■ **QUOTED PASSAGE**:
FIELD OF THE INVENTION
[0002] The present invention is related to an energy storage
system, and more particularly, to a power control apparatus of an
energy storage system.
DESCRIPTION OF THE RELATED ART
[0003] With an increase in energy consumption, technologies for
efficiently using energy are under development. An example of such
technology may include an energy storage system that may store a
large amount of power as energy and supply the stored power to a
load.
[0004] Korean Laid-Open Publication No. 10-2011-0062852 discloses
an energy storage system that includes a plurality of battery packs
connected between a system and a solar cell and configured to
charge and discharge power. The energy storage system includes a
bi-directional inverter connected to a grid between the battery
packs and the solar cell and is configured to invert power from
alternating current (AC) to direct current (DC) or from DC to AC, a
converter connected to the solar cell between the battery packets
and the grid and configured to convert a power of the solar cell, a
plurality of bi-directional converters connected one-to-one to the
battery packs between the solar cell and the grid and configured to
convert a charge and discharge power of the battery pack, and a
controller connected and configured to apply a driving signal to
the bi-directional inverter, the converter, and the bi-directional
converters and to sequentially drive the bi-directional
converters.

■ **DATA SECTION**:
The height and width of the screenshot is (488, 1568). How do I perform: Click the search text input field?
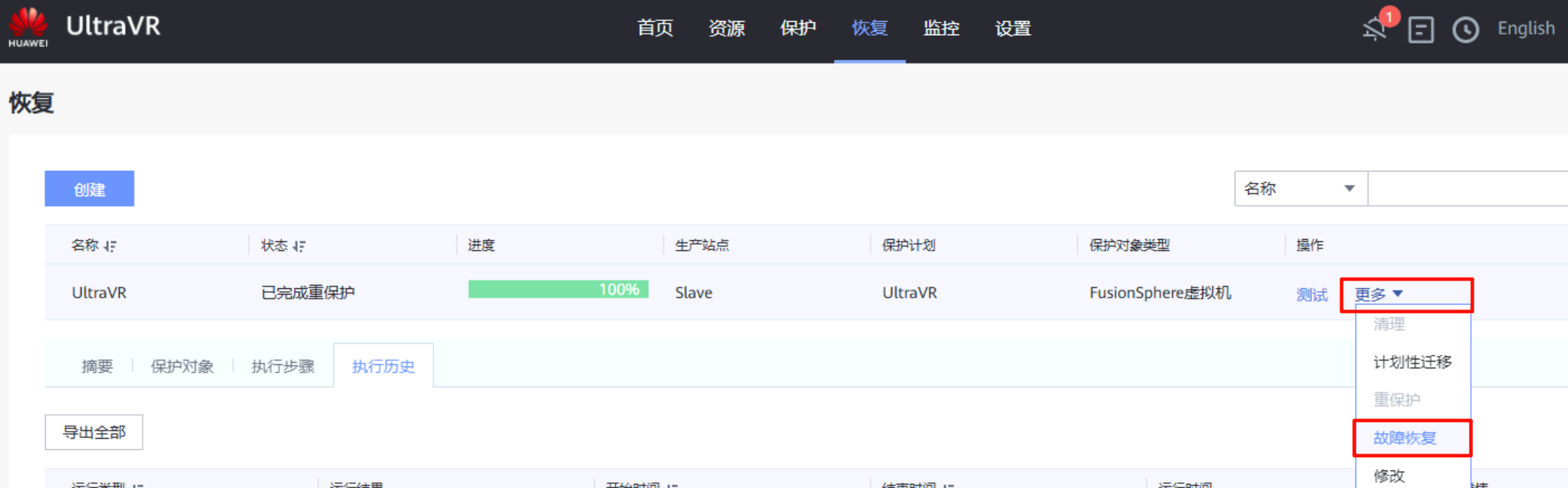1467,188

...

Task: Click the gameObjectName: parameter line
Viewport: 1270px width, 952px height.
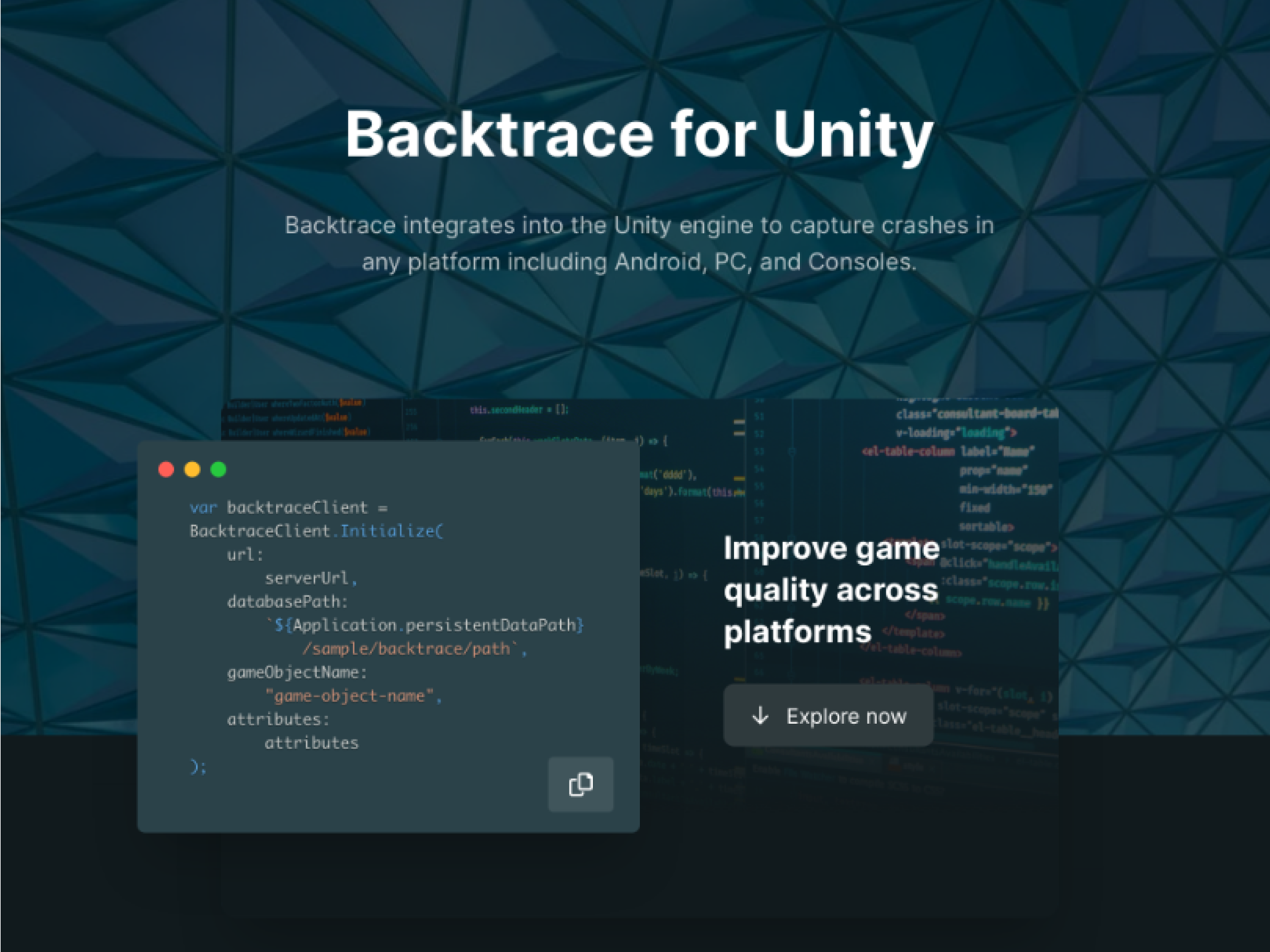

■ **EXERCISE A**:
Answer these questions about the energy storage patent excerpt. Put each answer on its own line and mark it like its question.
(i) More specifically, what is the present invention related to?
(ii) What is the number of the Korean Laid-Open Publication that the excerpt cites?
(iii) To what are the bi-directional converters connected one-to-one?
■ **EXERCISE B**:
Rewrite the energy storage patent excerpt's paragraph that begins "Korean Laid-Open Publication No." as a bulleted list. Keep its main facts.
■ **EXERCISE C**:
Write what follows the last sentence of the energy storage patent excerpt, continuing from where it stops.

■ **EXPECTED ANSWER A**:
(i) A power control apparatus of an energy storage system.
(ii) 10-2011-0062852.
(iii) The battery packs.

■ **EXPECTED ANSWER B**:
Korean Laid-Open Publication No. 10-2011-0062852 discloses an energy storage system with:
- a plurality of battery packs connected between a system and a solar cell that charge and discharge power
- a bi-directional inverter connected to a grid between the battery packs and the solar cell that inverts power from AC to DC or from DC to AC
- a converter connected to the solar cell that converts the power of the solar cell
- a plurality of bi-directional converters connected one-to-one to the battery packs between the solar cell and the grid that convert the charge and discharge power of the battery pack
- a controller that applies a driving signal to the bi-directional inverter, the converter, and the bi-directional converters and drives the bi-directional converters sequentially

■ **EXPECTED ANSWER C**:
[0005] However, the disclosed energy storage system supplies energy
in a stationary state and has disadvantages if provided in a mobile
system. Accordingly, the energy storage system may be inappropriate
for mounting to a movable unit to supply energy.
SUMMARY OF THE INVENTION
[0006] In one aspect of the present invention, a power control
apparatus of an energy storage system is provided. The power
control apparatus includes a battery manager configured to monitor
a charge state of at least one battery module and to manage charge
and discharge of the at least one battery module, a power converter
configured to convert power of the at least one battery module from
alternating current (AC) to direct current (DC) or from DC to AC, a
controller configured to control the battery manager and the power
converter, and a standby power supplier configured to supply
constant power to the battery manager, the power converter, and the
controller when the battery manager is not driven.
[0007] It is contemplated that the standby power supplier is
further configured to convert power of the at least one battery
module to the constant power. It is further contemplated that the
standby power supplier is further configured to generate the
constant power using a switched-mode power supply method.
[0008] It is contemplated that the standby power supplier includes
a switcher configured to switch DC power of the at least one
battery module to AC power, a transformer configured to transform
the AC power and a rectifier configured to rectify the AC power to
DC power. It is further contemplated that the standby power
supplier includes a step-down conversion circuit configured to
generate the constant power via a voltage step-down of the at least
one battery module.
[0009] It is contemplated that the standby power supplier is
further configured to sequentially drive the power converter, the
battery manager, and the controller with the supplied constant
power. It is further contemplated that the apparatus further
includes a switch configured to drive the standby power supplier in
response to a user input.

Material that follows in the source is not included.